Helping kids resolve conflicts
Conflicts can erupt between siblings or friends easily—about who sits where, whose turn was longest, who started it, or a million other reasons.
Parents often wonder what role they should play in these conflicts, and there’s a wide range of opinions—from “Stay out of it and let kids resolve things for themselves,” to “Step in and be the referee.” But what parent wouldn’t be excited to know that how they handled these squabbles might make a long-term positive difference for their child by helping them learn how to resolve conflict for themselves?! Well, you can! This method does just that.
I read a great article by Elaine Shpungin, Phd a year or so ago about a method of conflict resolution for kids. As I was reading it, my lightbulb went off because although she credits Dominic Barter’s “Restorative Circles” as her source, it immediately reminded me the Imago Dialogue, a conflict resolution model typically seen in couples counseling. I think this is because there is a common wisdom underlying many different kinds of conflict resolution: people need to be heard.
Here’s how it works.
- Kid A comes to you and complains about Kid B.
- You and both kids get together to talk for a moment. You encourage and support Kid A in telling Kid B “What I want you to know.” I also like to have the child add a feeling statement like “and this makes me feel…” The listener is just listening—no arguing or even having to agree—just listen. This step works best if the statement is fairly brief.
- After Kid A says her thing, then Kid B is asked to repeat it back so that Kid A knows she was heard.

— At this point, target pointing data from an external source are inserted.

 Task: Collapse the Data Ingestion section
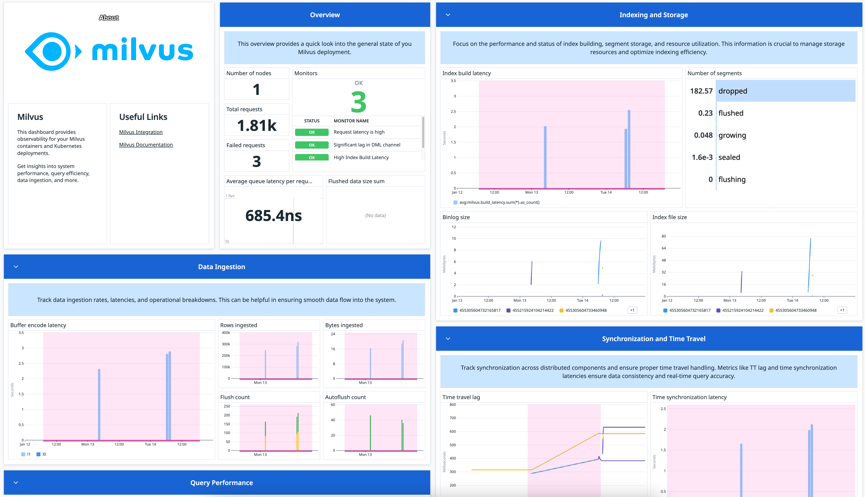click(15, 267)
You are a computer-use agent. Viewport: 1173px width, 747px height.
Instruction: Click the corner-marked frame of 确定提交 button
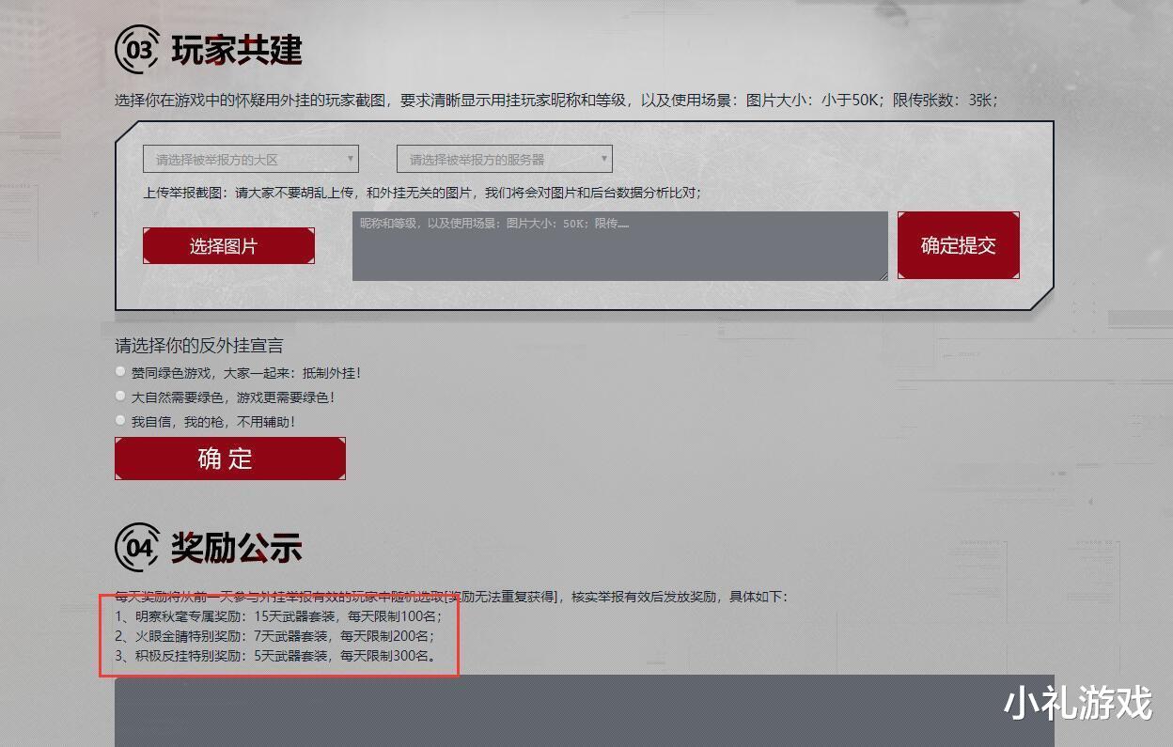[959, 245]
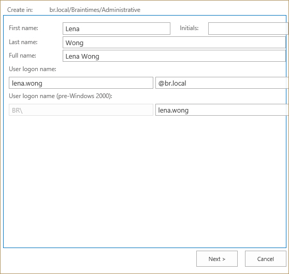Click the 'First name:' label

pyautogui.click(x=23, y=28)
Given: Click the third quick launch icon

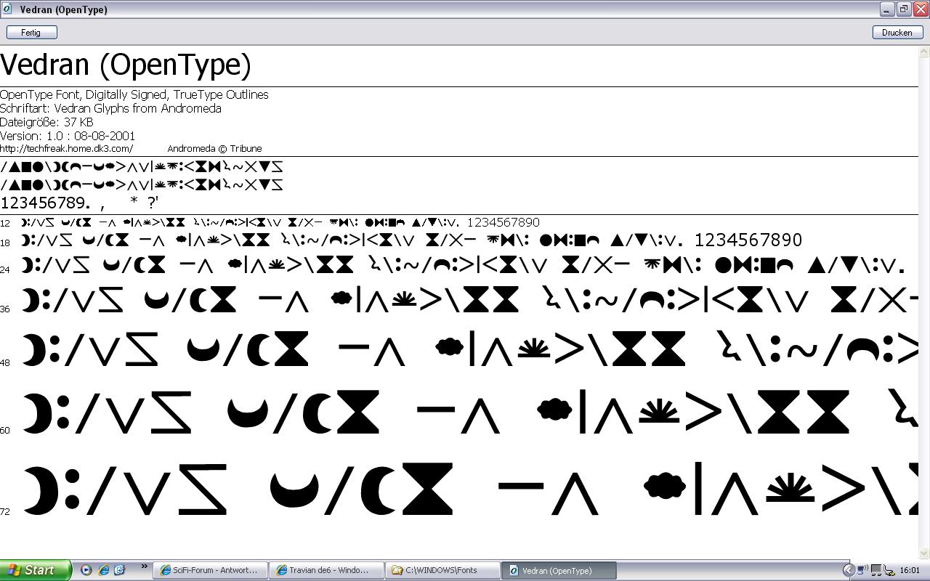Looking at the screenshot, I should 119,570.
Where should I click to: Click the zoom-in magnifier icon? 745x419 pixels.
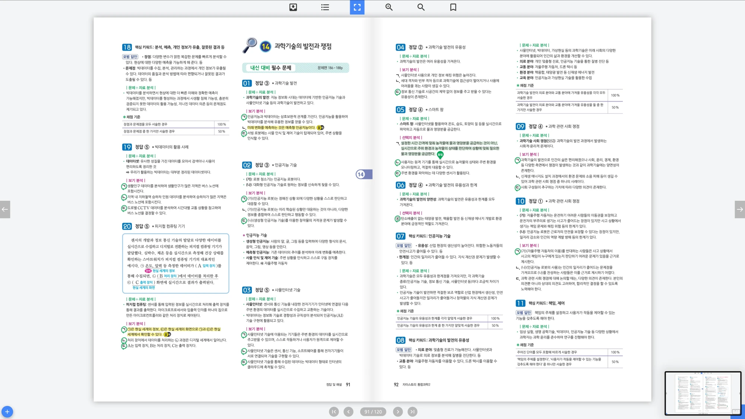pyautogui.click(x=389, y=7)
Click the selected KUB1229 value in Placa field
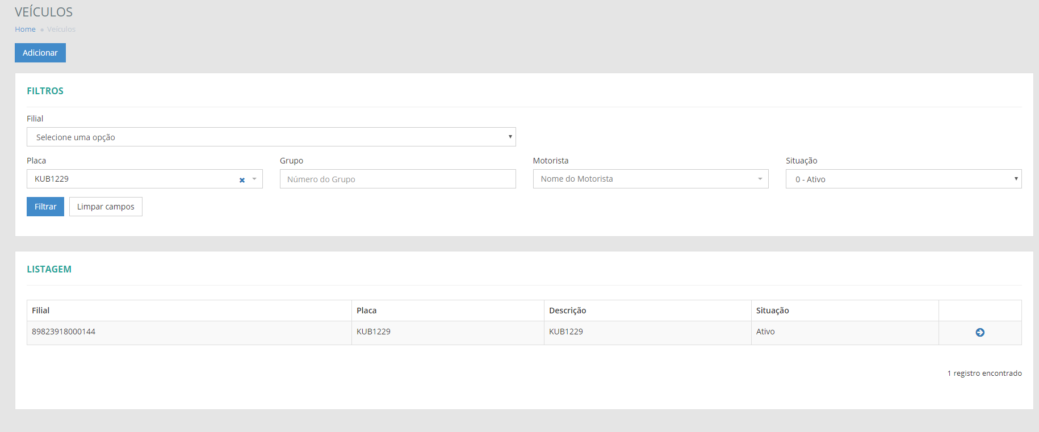The image size is (1039, 432). [52, 179]
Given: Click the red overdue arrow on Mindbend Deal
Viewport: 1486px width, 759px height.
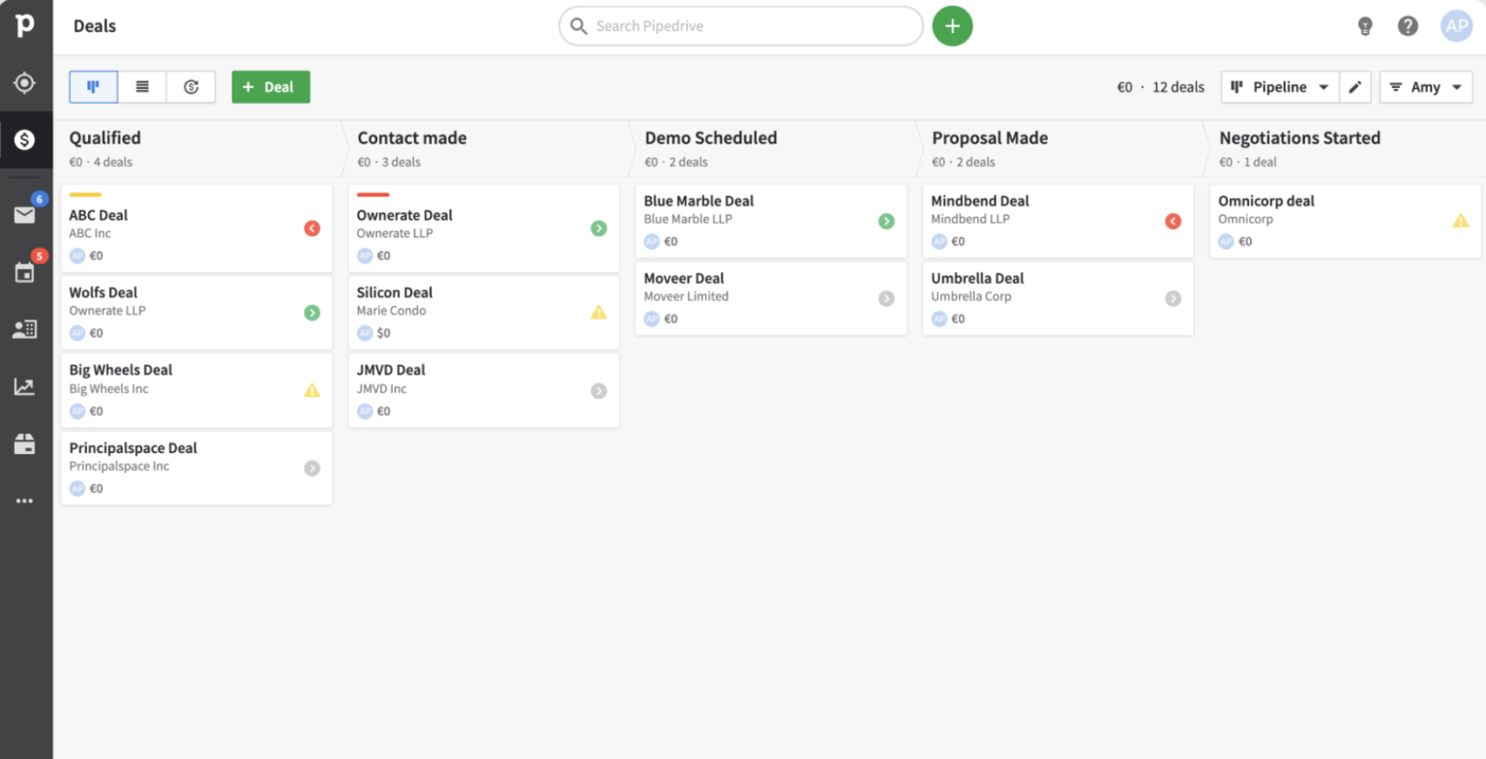Looking at the screenshot, I should 1173,222.
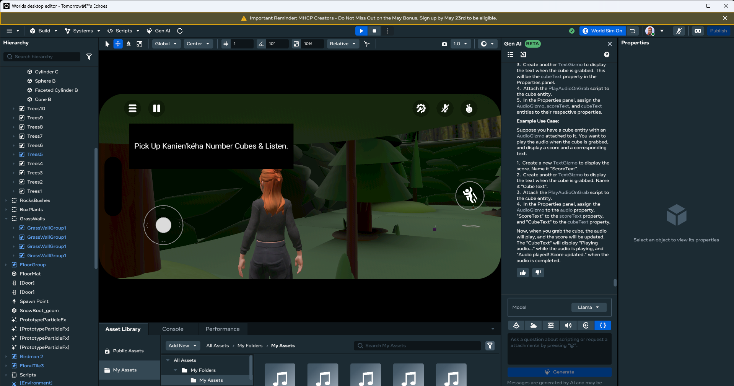Open the Global coordinate space dropdown
This screenshot has width=734, height=386.
coord(166,44)
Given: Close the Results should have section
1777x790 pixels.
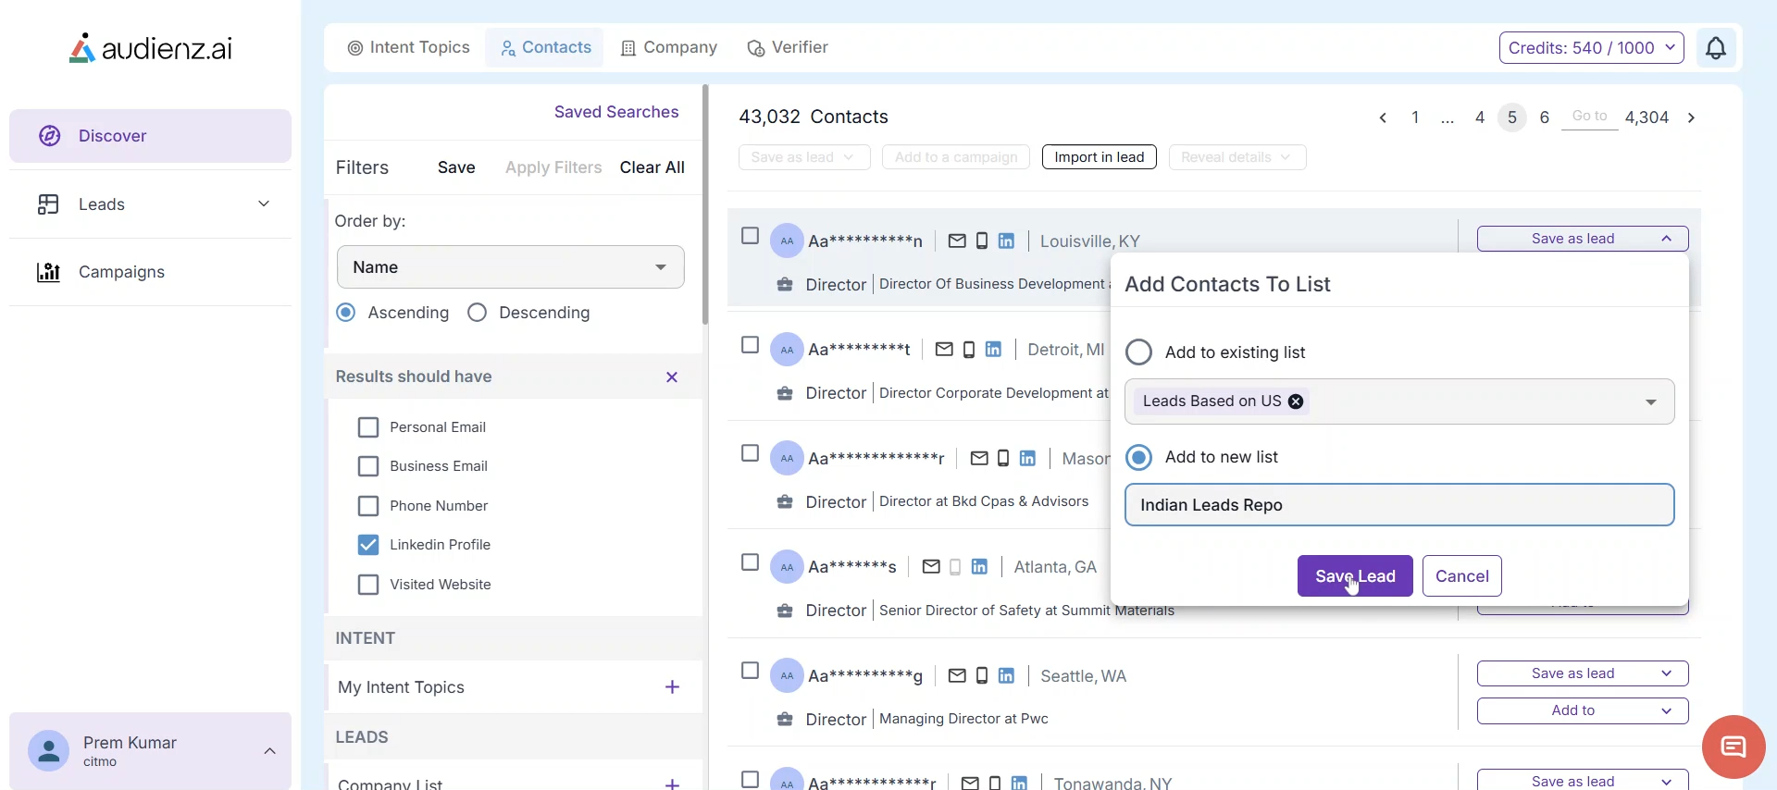Looking at the screenshot, I should pyautogui.click(x=672, y=377).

- Kids switch roles, and Kid B gets to tell Kid A what he wants her to know, and Kid A repeats it back.
- Steps 3 & 4 can be repeated if necessary, but be careful to stay on one topic.
- After both kids have been heard, they work together to brainstorm a mutually satisfying compromise. That’s it!
Here’s a recent real-life example:
Michael finds me and complains that Jenny and Alexa are excluding him from their play. I go with Michael to find the girls. I ask the kids to hang out for a moment to talk. I ask Michael what he wants them to know.
Michael says: “You aren’t letting me play and I want to.” (“And how does that make you feel?”) “I feel sad when I get left out.”
Me: Jenny, Alexa, what did you hear Michael say?
Jenny & Alexa: You want to play and we aren’t letting you. You felt sad.
Me: Michael, did they get it? Michael: Yes.
Me: Okay, girls, what is it that you want Michael to know?
Jenny: You were grabbing all of our checkers and you weren’t supposed to. You were only supposed to take the red ones.
Michael: You want didn’t want me to grab all the checkers.
Me: Girls, did he get that right? (yes.) Okay, What is a compromise that you could all agree on from here?
They kick around a couple of ideas and come up with a modified game where he can play with them but in a calmer way. Peacefulness reigns until the end of the playdate—which was actually only about 15 minutes, but still, I was pleased.
Consider trying this with your kids. Don’t worry too much about the details (although, thankfully, there aren’t that many!) but just concentrate on helping both sides feel heard. You can read the original article linked above for more information. I’ve also found that the more I do it, the more confident and comfortable everyone is with the process–which makes sense because they are learning a new skill. And this skill, one which many adults struggle with, will help them throughout their lives.